Он поднял фигурку выше, и солнечный свет пронзил кость насквозь. Мне показалось, что внутри что-то блеснуло — живое, бьющееся, запертое.
— Вы говорите о богах, об истинно-бессмертных, — вырвалось у меня, и я удивилась собственной смелости. — Они не связаны материальными вещами. Но кто-то приносит монеты. Медь. За каждую девушку. Это могут быть только ложно-бессмертные, это
— Ты думаешь, деньги приносят фэйри? — он рассмеялся — и смех его прозвучал как звон разбитого стекла, рассыпающийся по мостовой мелкими осколками. — Веришь ли ты в фэйри?
Я вздрогнула, а он снова усмехнулся, и в его карих с золотым отливом глазах на миг плеснулась тьма. Он продолжил.
— Нет. Вероятно, их дают свои же, чтобы успокоить совесть. Чтобы думать: мы не продаём дочерей, мы отправляем их на службу. И медные монеты — такая малость за то, чтобы не смотреть правде в глаза.

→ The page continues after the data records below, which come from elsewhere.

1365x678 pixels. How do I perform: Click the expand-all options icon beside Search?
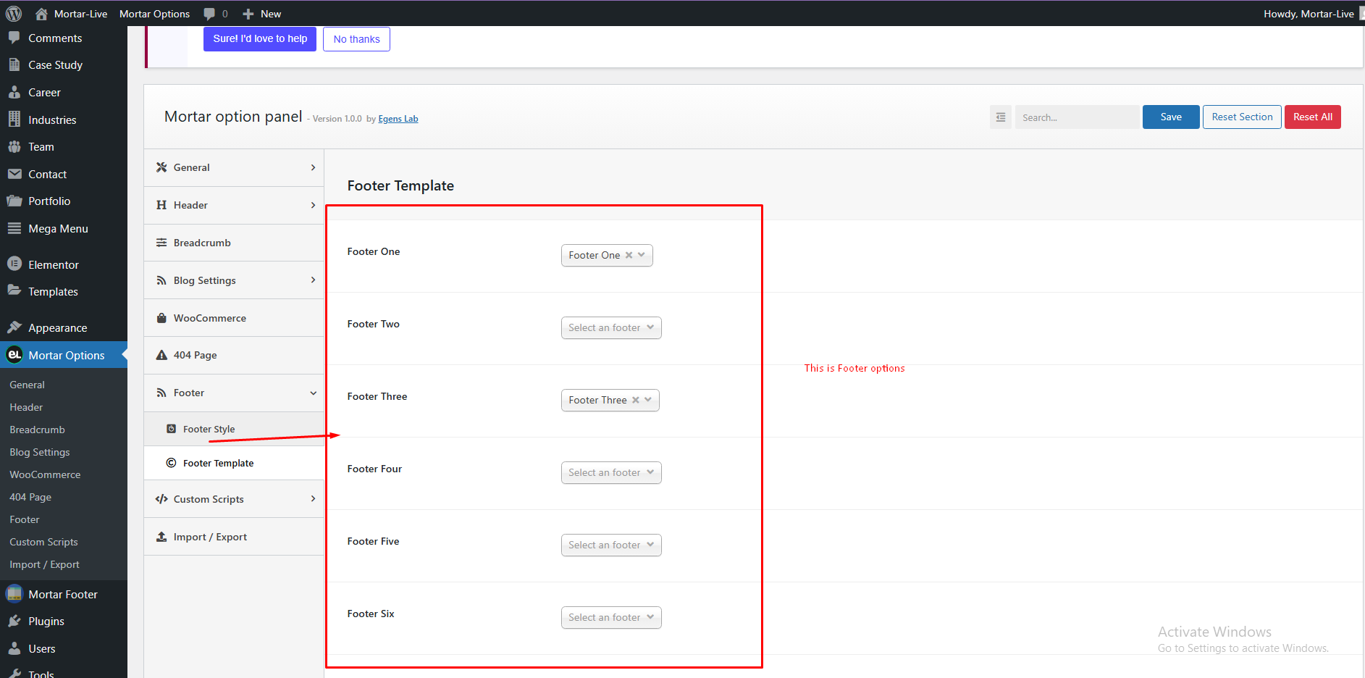pos(1001,117)
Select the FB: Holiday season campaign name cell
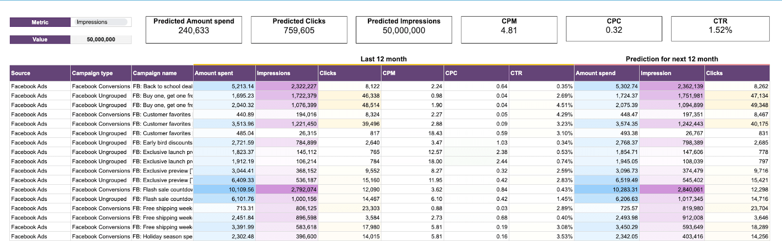 tap(162, 237)
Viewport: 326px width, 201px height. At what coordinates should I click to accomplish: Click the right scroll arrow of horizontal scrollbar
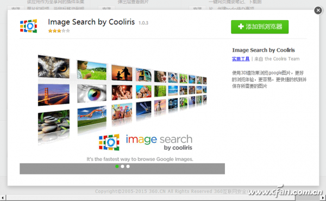[323, 198]
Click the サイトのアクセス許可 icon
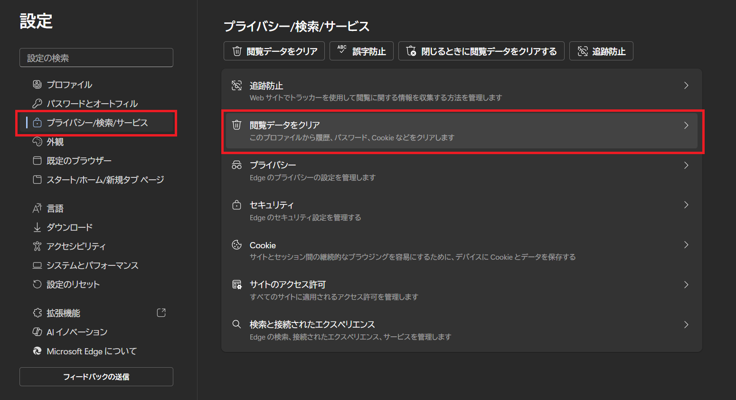Viewport: 736px width, 400px height. (x=236, y=284)
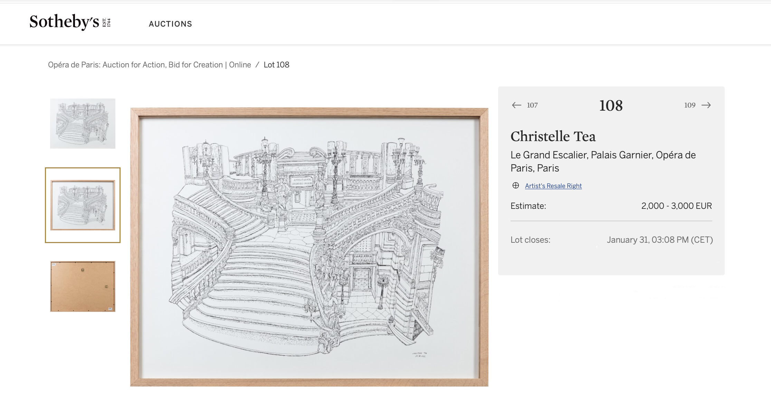Click the large lot number 108
The width and height of the screenshot is (771, 417).
[611, 105]
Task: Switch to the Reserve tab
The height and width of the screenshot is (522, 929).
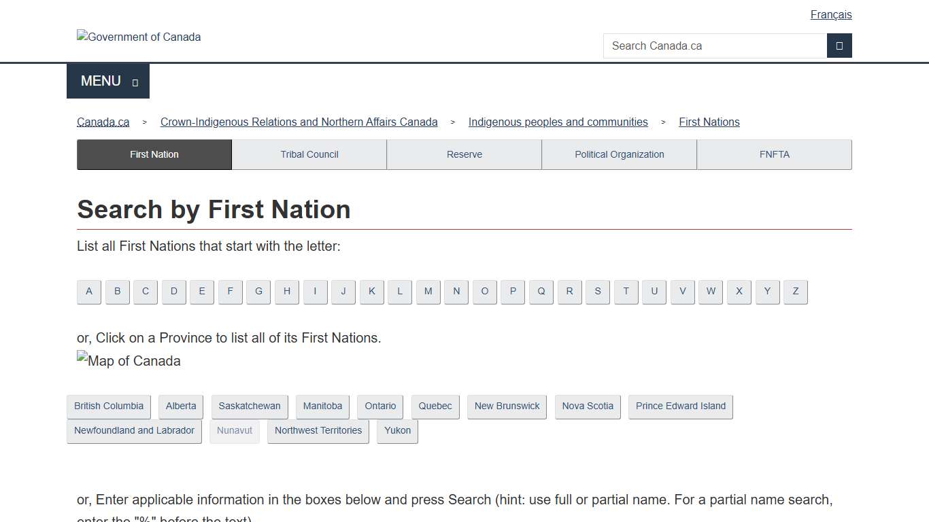Action: (x=464, y=154)
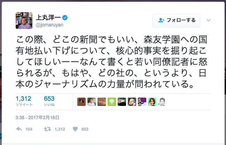
Task: Like the tweet with heart icon
Action: click(x=75, y=129)
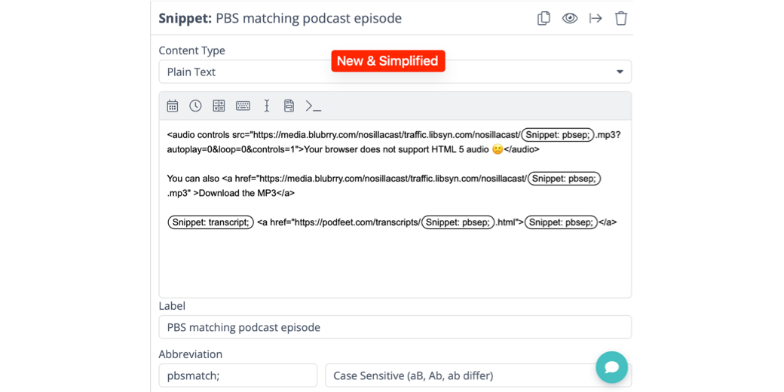Delete snippet using the trash icon

click(621, 18)
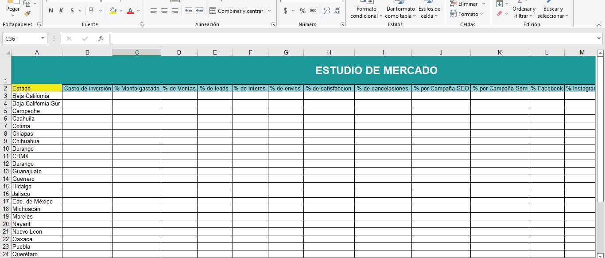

У меня открылась челюсть. Улья рядом замерла на месте от такого откровенного мнения чужака. Кто он? Не могла вспомнить, видела ли я его здесь раньше. Мой взгляд метнулся к Найтану, но он тоже держался настороженно. За такие разговоры нам могло влететь всем, а я и без того имею запятнанную репутацию по самые щиколотки.
Он положил фигурку на прилавок и подтолкнул её ко мне.
— Возьми. Это подарок. Чтобы ты не забывала: правда всегда больнее лжи, но ложь убивает медленнее.
Я не хотела брать. Его изречения были странными и пугающими, а в его глазах — золотых, чужих — я видела что-то, от чего хотелось спрятаться.